Too much of the reagent meant the cells would all die on arrival, but just a little bit, and they would survive. It took Son three more attempts — seven experiments in total — to fully ensure the success of the assay.

Throughout this process, and despite her many failures, Son realized she finds troubleshooting very enjoyable. Each failure was unique and crucial for her eventual success.  

“I’m making a difference — I’m figuring something out that can really help with future experiments,” Son says. “That moment of success is why I gained such confidence in being a scientist.”

Yeongseo Son and Professor Spranger in the lab at the Koch Institute. Photo credit: Mandana Sassanfar.

Lighting Up the Lungs

In the Spranger Lab, Son’s other summer project focused on the respiratory system. She was examining a type of specialized cell called resident memory CD8+ T cells in the lungs and lymph nodes of mice infected with influenza. These specialized T cells gain a kind of memory of how to fight off a virus and remain in the lungs and lung-draining lymph node tissues long after the tissues have overcome the immune challenge of something like influenza. 

Son’s postdoctoral student mentor Taylor Heim is especially interested in the potential of these cells for cancer immunotherapy.

To better understand how the resident memory T cell populations change over time, Son and Heim conducted a time-point experiment in which mice were studied at different points after being infected with influenza. They do this by injecting antibodies into the mouse’s bloodstream after infection, which mark any immune cells circulating in the blood, allowing the researchers to gauge if the cells are recruited to help fight a virus.

Son’s work this summer goes deeper, examining proteins known as cytokines that enable the immune system to combat germs or other substances that can harm an organism. 

Son used a genetically modified mouse to track the production of interferon-gamma, IFN‐γ. IFN‐γ is a cytokine that plays a key role in regulating immune responses, often helping fight off infection and cancer. Son found evidence that resident memory T cells produce this cytokine in both the lungs and lung-draining lymph nodes. 

The goal of this research is to one day use the information collected on resident memory CD8+ T cell populations and cytokine expression to help systematically target cancerous cells that appear in the body.

“Yeongseo has helped us pioneer a system to track how these cells move within tissues of living mice,” Spranger explains. “By using this approach, we will be able to understand how they are affecting cancer development and how cancer is affecting them, and that’s pretty exciting.”

Learning Outside the Lab

The BSG-MSRP-Bio program also gave Son near-constant access to faculty from across the biology department, both through extracurricular offerings such as dinner seminars and journal clubs as well as departmental retreats. 

She’s also sat down with professors individually and heard more about their stories and research as part of her podcast Let’s Talk Chemistry. Nobel Laureate Phil Sharp, whose office is on the same floor as the Spranger Lab, joined the show after Son dropped by his office to introduce herself. Son learned more about his discoveries in RNA splicing and the behind-the-scenes details of his Nobel Prize ceremonies. 

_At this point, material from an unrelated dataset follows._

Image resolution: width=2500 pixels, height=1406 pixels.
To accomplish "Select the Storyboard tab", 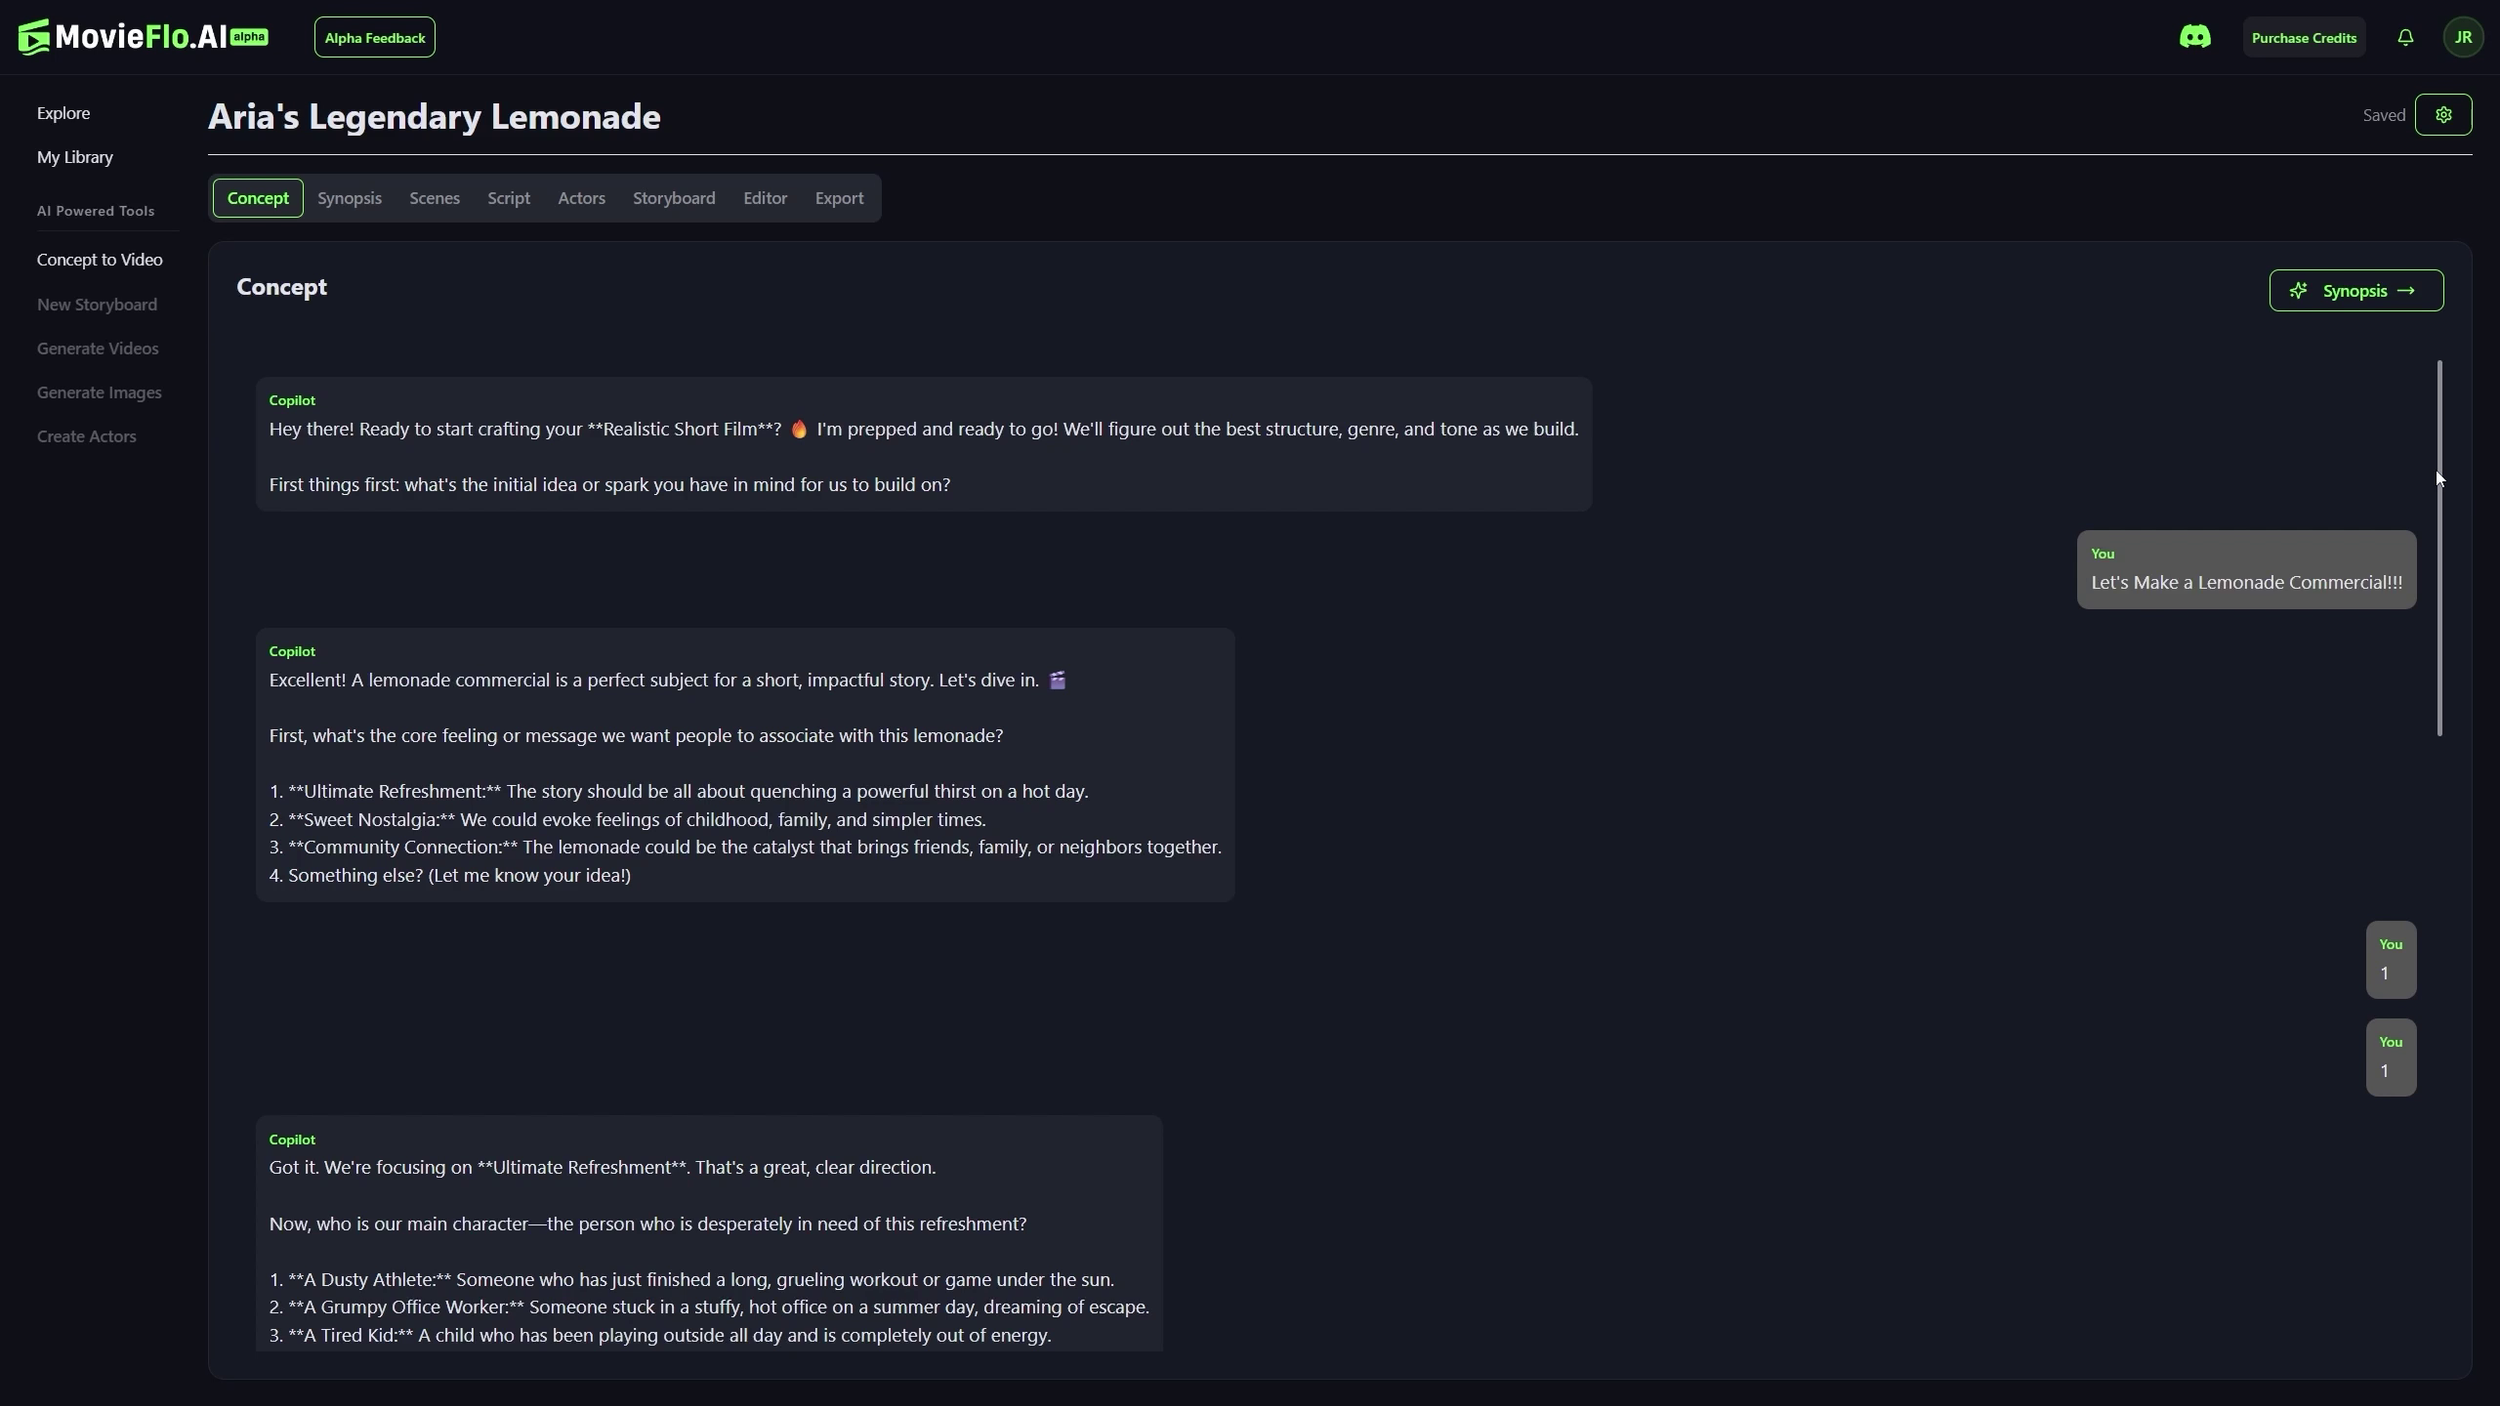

At MIT, Son has found a welcoming community of enthusiastic scientists working towards common goals, especially in her lab. Every day, members of the Spranger Lab actively seek each other out to have lunch together, and she feels right at home with them.

“I realized that yes, the people in this community are intensely passionate about their work, but they’re also multi-dimensional with a ton of different interests,” Son says. “One of the graduate students in my lab even gave me tennis lessons, and I’m already a better player because of it.”

As she returns to her studies in Georgia and begins the process of applying to graduate schools, Son is excited about her future in science. Armed with new knowledge, confidence, and community, she’s ready for whatever curveball her career in science will throw her next.